Nous avons très largement examiné la draconienne Directive Sur Le Temps de Travail de l'UE par le passé (voir ici, ici, ici, ici, ici et ici, par exemple), en lançant l'avertissement qu'elle n'allait pas disparaitre d'elle-même. Elle est de retour à la une après qu'une nouvelle étude ait mis en évidence l'impact négatif qu'elle a sur le Service National de Santé NHS au Royaume Uni.
L'étude auprès de 500 chirurgiens de haut rang pour l'Ecole Royale des Chirurgiens avertit que les règles de cette directive étaient en train de créer une génération de « pointeurs » dotés d'une « éthique du travail paresseuse » qui ne ressentent plus de responsabilité personnelle pour leur patient. Parmi les docteurs qui ont respecté les 48 heures, 56% ont dit qu'ils l'ont fait aux dépens de la santé des patients.
Et aujourd'hui nous apprenons par une analyse plus poussée de la part de la même école que des milliers d'autres patients attendent maintenant plus de 18 semaines leur intervention du fait des règles de l'UE. En fait, les temps d'attente avaient baissé depuis les années 90, mais les règles de la Directive Sur Le Temps de Travail pour les médecins juniors, mises en application en août dernier, ont inversé la tendance. La proportion de patients du NHS qui doivent attendre plus longtemps que le délai visé de 18 semaines a presque doublé de 1,5% il y a 18 mois à presque 3% en mars de cette année.
Comme l'a formulé le président de l'Ecole Royale des Chirurgiens, John Black, « dire que la Directive de l'UE Sur Le Temps de Travail est un échec spectaculaire serait massivement en dessous de la vérité. »
Au total, elle coûte à l'économie du Royaume Uni entre 3,5 et 3,9 milliards de Livres Sterling chaque année (en ces temps d'austérité), ce qui en fait la loi de l'UE la plus chère dans les livres de statuts du Royaume Uni. Ça en fait aussi un des exemples les plus clairs de règlementation de l'UE qui continue de générer des coûts écrasants d'année en année mais que personne ne remet en cause. C'est aussi un camouflet pour ceux qui prétendent que le droit social de l'UE est effectivement mort.
La combinaison des règles sur le temps d'astreinte, le repos compensatoire et les 48 heures a depuis des années imposé de lourds fardeaux aux secteurs public et aux entreprises dans toute l'Europe (en Suède, en Allemagne et aux Pays Bas par exemple) sans avantages suffisants en retour. Tenter de planifier centralement comment la semaine de travail devrait s'organiser dans 27 pays différents (avec des systèmes de soins de santés et des modèles de marché du travail différents, etc.) ne pouvait qu'entrainer des problèmes.

**Informations affichées:**
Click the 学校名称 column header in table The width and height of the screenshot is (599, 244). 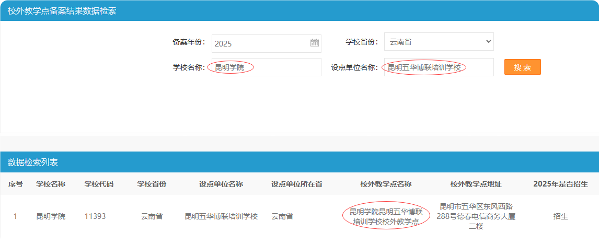tap(51, 184)
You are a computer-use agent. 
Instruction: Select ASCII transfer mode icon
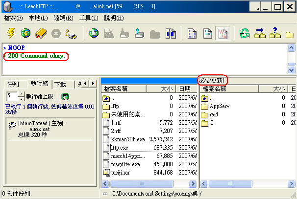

**Actions à mener:**
1 > Relevez tous les pays nommés dans le texte sur la directive européenne sur le temps de travail.
2 > Traduisez en anglais cette phrase du texte fourni : « Parmi les docteurs qui ont respecté les 48 heures, 56% ont dit qu'ils l'ont fait aux dépens de la santé des patients. »
Le listing constitue un contenu indépendant du texte fourni.

**Réponses numérotées:**
1 > Royaume Uni, Suède, Allemagne, Pays Bas

2 > Among the doctors who kept to the 48 hours, 56% said they did so at the expense of patients' health.